* _Work request_
Write out again, word for word, the lines below from the line that holds "Viewport: 1262px width, 926px" through the line that holds "The width and height of the screenshot is (1456, 821).", omitting pictures.

════════

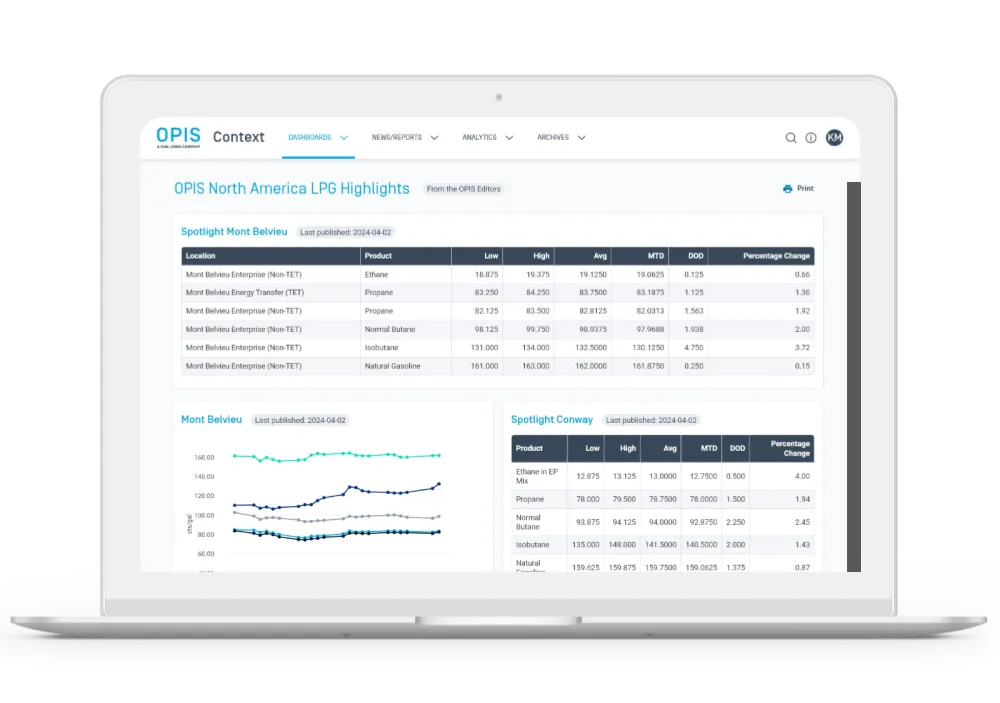Screen dimensions: 1000x703
Task: Open the News/Reports menu
Action: [x=397, y=137]
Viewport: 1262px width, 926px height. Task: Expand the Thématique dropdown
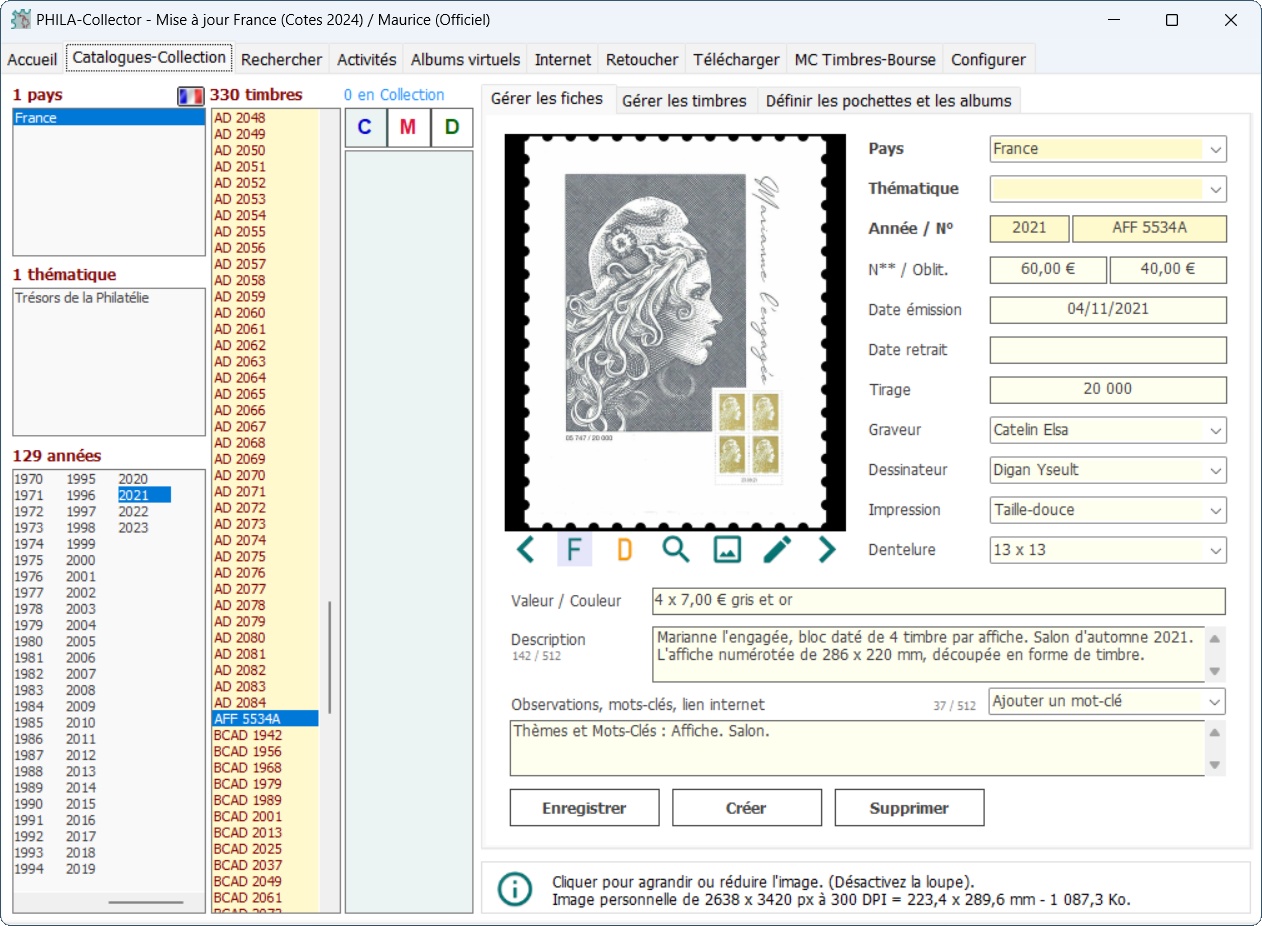click(1215, 189)
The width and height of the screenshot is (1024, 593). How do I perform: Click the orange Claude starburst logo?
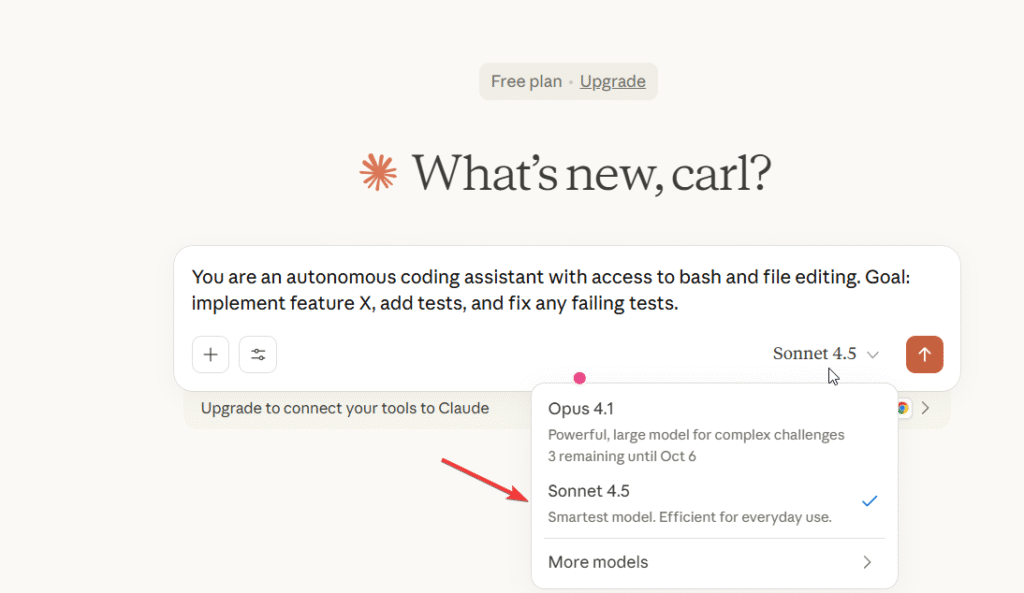pyautogui.click(x=379, y=173)
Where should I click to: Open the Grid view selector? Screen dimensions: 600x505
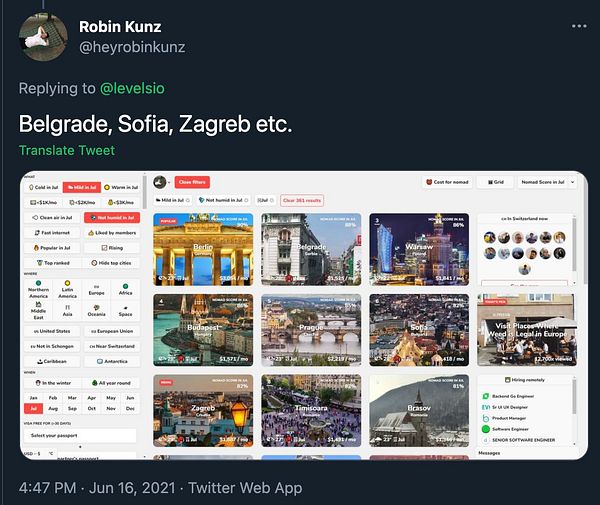pos(496,182)
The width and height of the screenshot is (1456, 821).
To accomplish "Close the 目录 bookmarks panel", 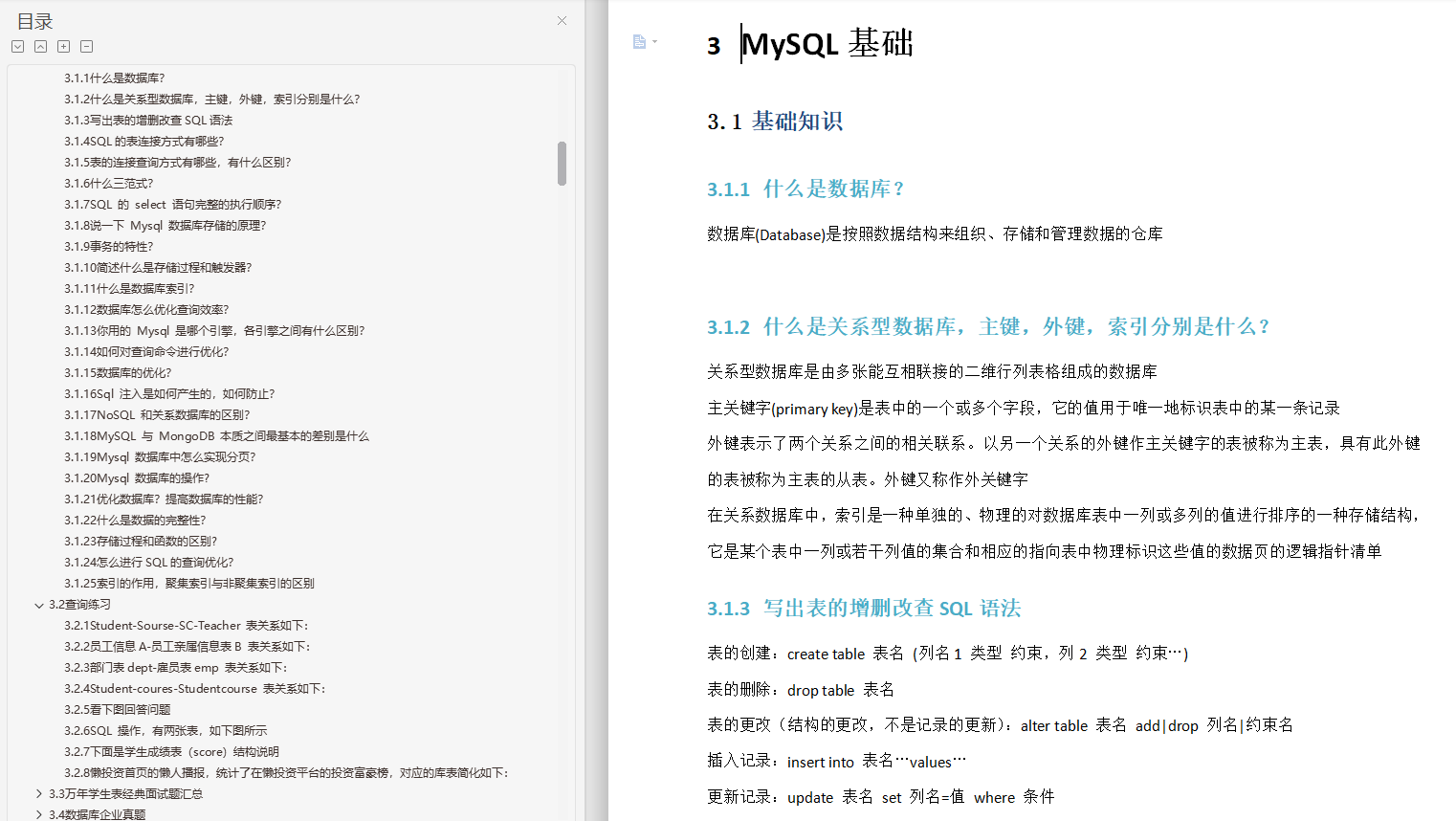I will [x=562, y=20].
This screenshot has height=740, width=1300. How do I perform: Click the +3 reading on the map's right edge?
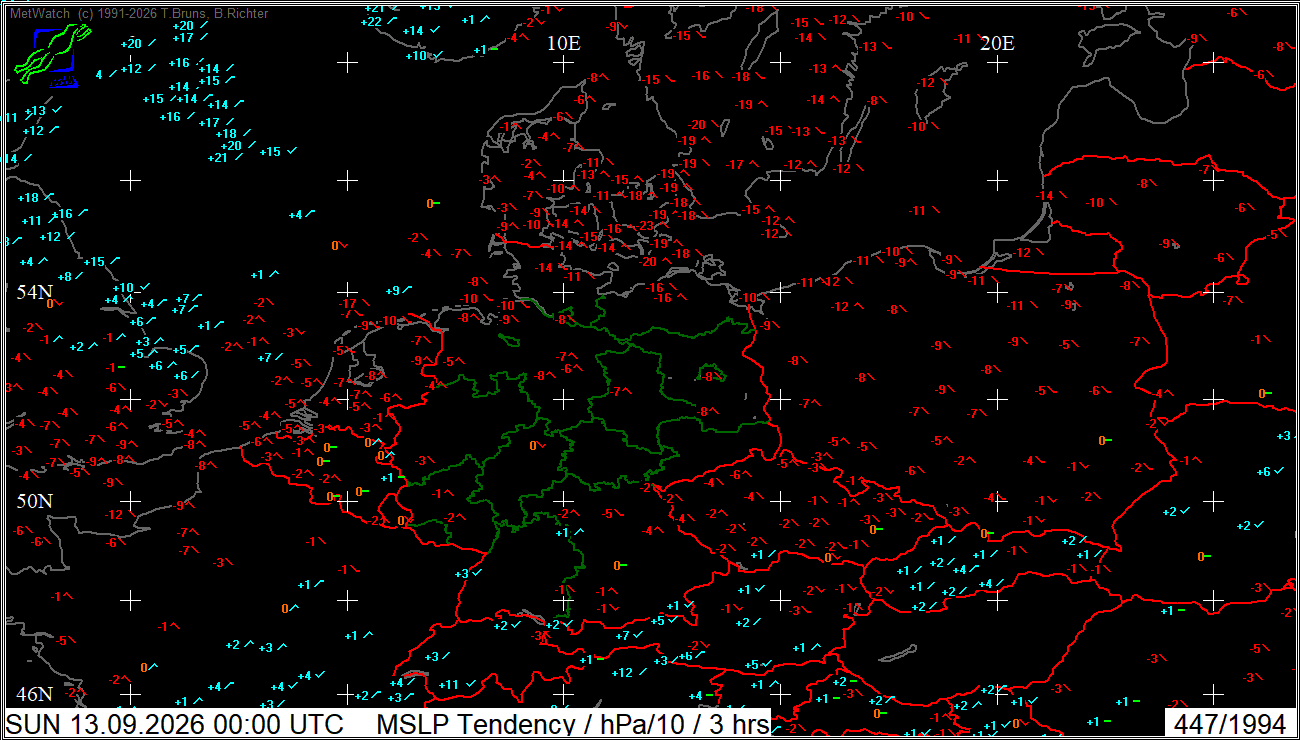pyautogui.click(x=1284, y=436)
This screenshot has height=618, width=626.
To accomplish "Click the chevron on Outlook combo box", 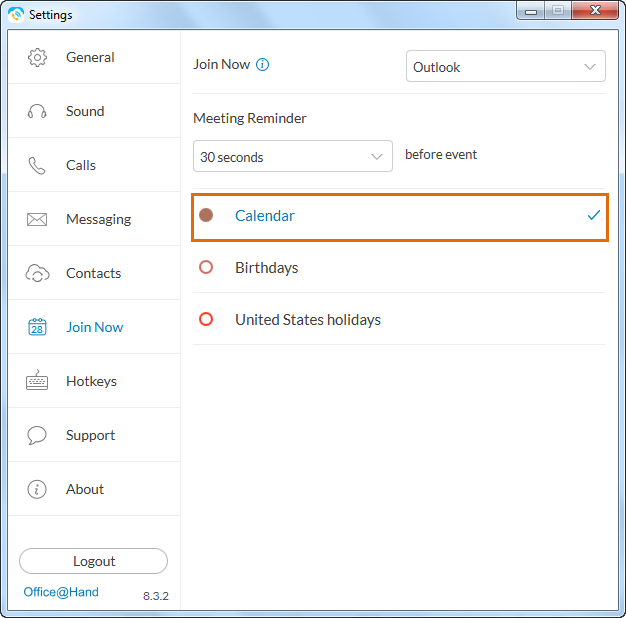I will pos(590,67).
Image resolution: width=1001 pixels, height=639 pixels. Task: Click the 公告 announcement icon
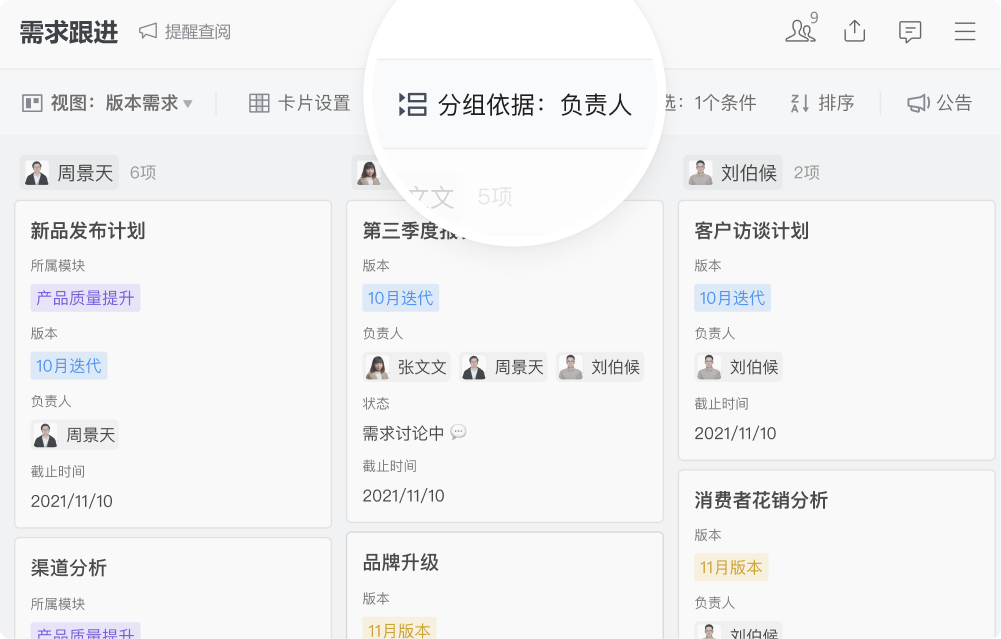(918, 103)
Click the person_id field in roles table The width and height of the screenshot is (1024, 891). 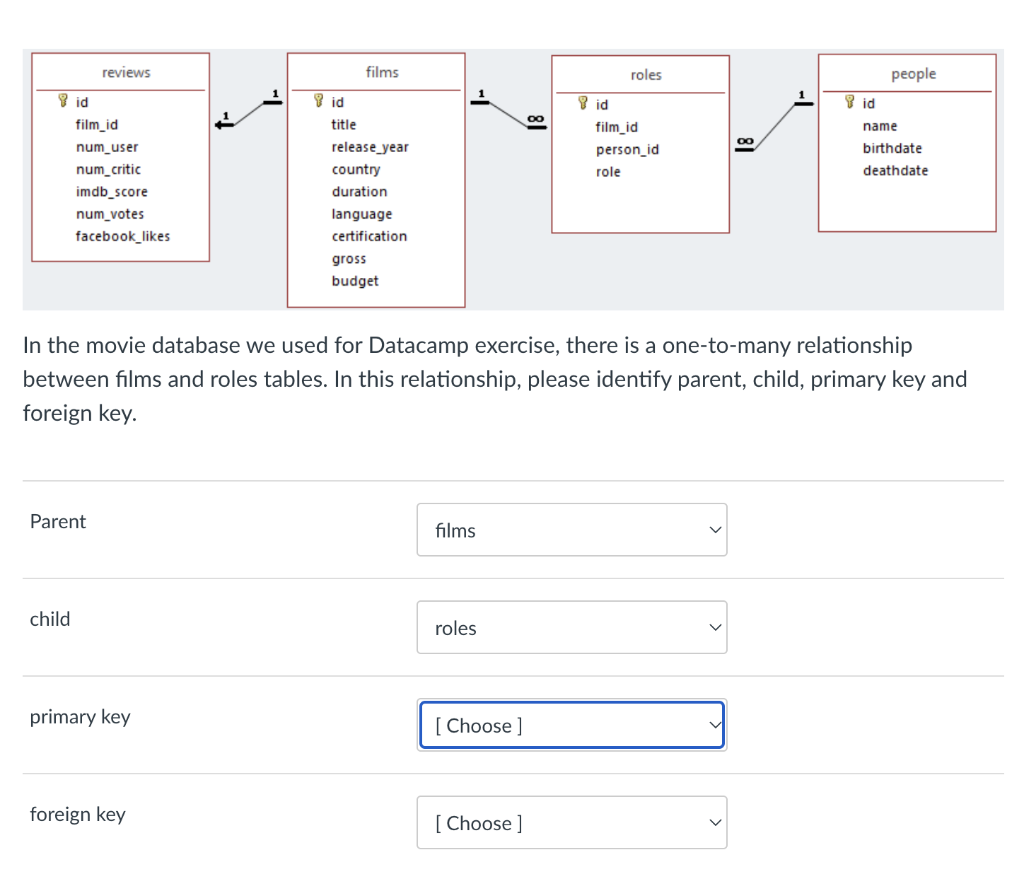coord(627,149)
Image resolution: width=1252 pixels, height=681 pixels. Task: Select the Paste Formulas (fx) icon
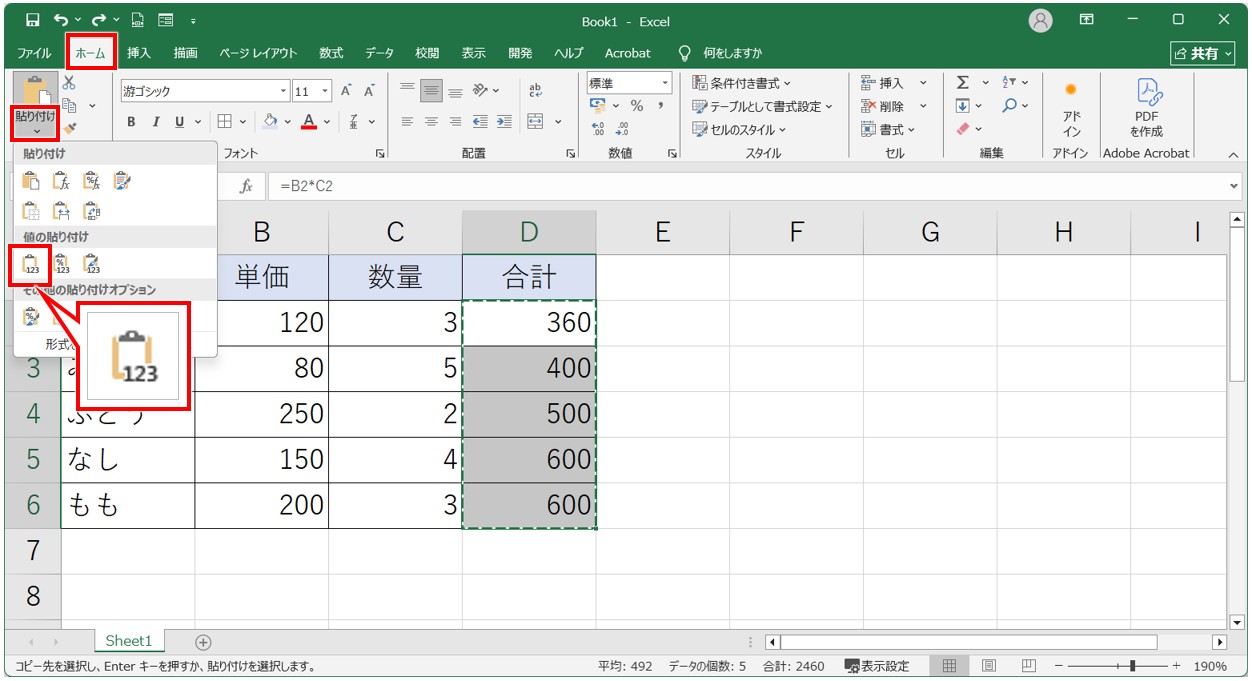click(61, 181)

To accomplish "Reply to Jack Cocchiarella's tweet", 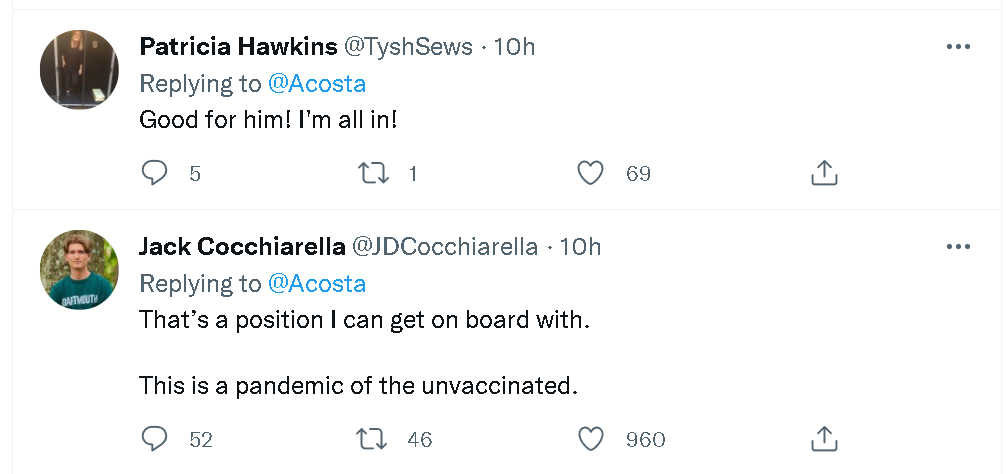I will tap(154, 439).
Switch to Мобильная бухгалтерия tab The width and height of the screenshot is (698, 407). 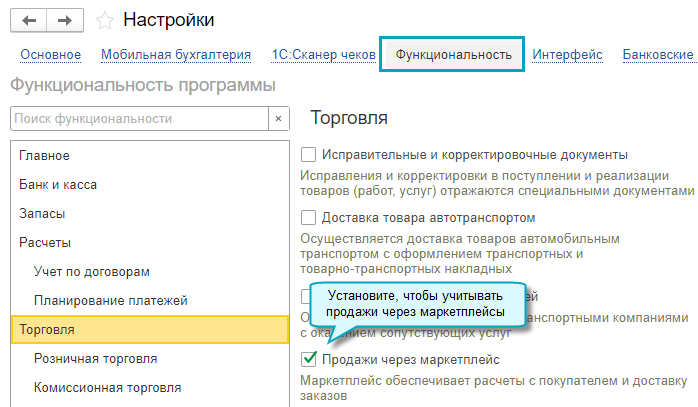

════════

* _Response area_
Viewport: 1262px width, 926px height. Task: Expand the Thématique dropdown
click(1215, 189)
The width and height of the screenshot is (1024, 593). How do I perform: Click the orange Claude starburst logo?
pyautogui.click(x=379, y=173)
Where should I click to: Open the Grid view selector? Screen dimensions: 600x505
pos(496,182)
The width and height of the screenshot is (1456, 821).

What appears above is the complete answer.